Efficient algorithm to find subgraph

Question

I have a really nasty problem (for me) at hand and I was wishing some of you may know an efficient algorithm to solve it. Thanks to all of you in advance.

---

My problem

I have a set of elements (that I would describe as a graph) that may be of three categories:

• Provider nodes
• Consumer nodes
• Interconnections between nodes

Each node can have one or more interconnections tied to it.

My goal is to correlate each consumer to a set of providers to whom is connected, both directly through an interconnection or indirectly through multiple hops from one consumer to the other. Indirect interconnections can't go through a provider, only a consumer.

Our current approach is to analyze this graph starting with providers, hopping through interconnections recursively until a all unvisited consumers are hit. We then take this "island" of consumers bordered by a set of producers and assign these producers to each consumer we visited.

The approach gave us the right results but at a very high cost, in terms of time spent analyzing the graph.

Do you have any suggestion for an algorithm that can come in handy to solve this problem? I would also consider alternative data structures to hold our input (right now they are a set of tuples in a relational database describing the correlation between nodes and interconnections).

Answer 1

OK, it sounds like your problem is the following:

You have an undirected graph. Each vertex is either a consumer or a producer. Say that a consumer $c$ is connected to a producer $p$ if there is a path from $c$ to $p$ where all intermediate nodes are consumer nodes. You want to output a list of pairs $(c,p)$ where $c$ is connected to $p$.

This problem can be solved in a straightforward, clean, and efficient manner, using an algorithm for connected components. Here is the algorithm:

1. Remove all of the producer nodes, keeping only the consumer nodes and the edges from a consumer node to a consumer node.

2. Compute connected components on this smaller graph. Let the connected components be $C_1,\dots,C_k$.

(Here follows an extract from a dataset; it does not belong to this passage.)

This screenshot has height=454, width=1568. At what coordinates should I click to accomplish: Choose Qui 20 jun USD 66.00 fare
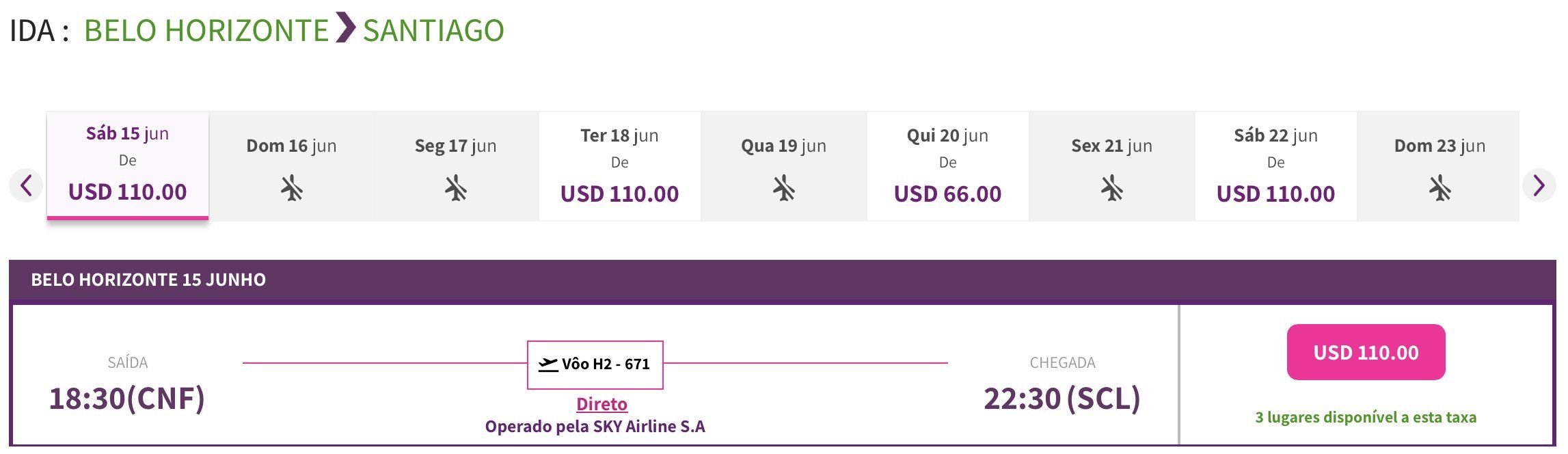[947, 193]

3. Now, back in the original graph, shrink all of the consumer nodes in the same connected component into a single node. Thus, we get an edge from connected component $C_i$ to producer $p$ if there is any consumer $c$ in $C_i$ that has an edge to $p$.

4. This resulting graph now describes the connectivity relationship. In particular, for each consumer $c$ and each producer $p$, $c$ is connected to $p$ if and only $C_i$ has an edge to $p$, where $C_i$ is the connected component containing $c$.

   For instance, to output the list of all pairs $(c,p)$ that are connected, you can do the following:

   • For each connected component $C_i$, for each provider $p$ that has an edge from $C_i$ to $p$, for each consumer $c$ in $C_i$, output the pair $(c,p)$.

This algorithm runs in linear time. The running time to compute the connectivity graph (produced in steps 1-3) is $O(m+n)$, where $n$ is the number of nodes and $m$ is the number of edges (interconnections) in the original graph. The running time in step 4 could be as large as $\Theta(n^2)$, since there might be as many as $\Theta(n^2)$ such pairs. However, here's what we can say. If the correct output has length $\ell$ (i.e., there are $\ell$ pairs $(p,c)$ that are connected), then step 4 will have running time $O(\ell)$.

Therefore, the total running time is $O(m+n+\ell)$, i.e., linear in the sum of the size of the input and the size of the output. This is as fast as you could possibly hope for.

If you don't need to output the set of all pairs $(c,p)$ explicitly, but you just want a compact representation of this connectivity information, you can use the graph computed in steps 1-3 as that compact representation. Then the running time is $O(m+n)$.

Answer 2

I can't tell if my answer will be applicable because the question is not precisely defined. But let me make some guesses here:

Input graphs with 2 types of vertex.

1. Provider node (P)
2. Consumer node (C)

The edges are constrained by:

1. (P) can connect to (C)
2. (C) can connect to (C)
3. (P) can not connect to (P) (or we just don't care if they're connected)

We say that a producer $p \in P$ can reach $c_* \in C$ denoted with $p \rightarrow c_*$ if:

there is a path starting from $p$ then going through customers only $c_1,c_2,\ldots,c_* \in C$ ending at $c_*$.

You might be interested in the questions:

1. Given a $p \in P$, find $C_p = \{c \mid c \in C \text{ and } p \rightarrow c\}$. (The set of consumers reachable from $p$)
2. Given a $c \in C$, find $P_c = \{p \mid p \in P \text{ and } p \rightarrow c\}$. (The set of providers that can provide for $c$)

EDIT: see D.W.'s answer for calculation.

Answer 3

(am going to take a stab at this with the partial information at this point & possibly modify it on further clarification by questioner.) the Djikstra shortest path algorithm (which basically adds the shortest weighted new edges in the "frontier set") can be run in parallel across multiple starting nodes (but havent seen a ref to this). it sounds like that would give you close to what you want. the starting nodes in your case are the providers. as the edge/vertex set expands, this will eventually "touch" all consumers, and the shortest path to any provider from any consumer can be calculated.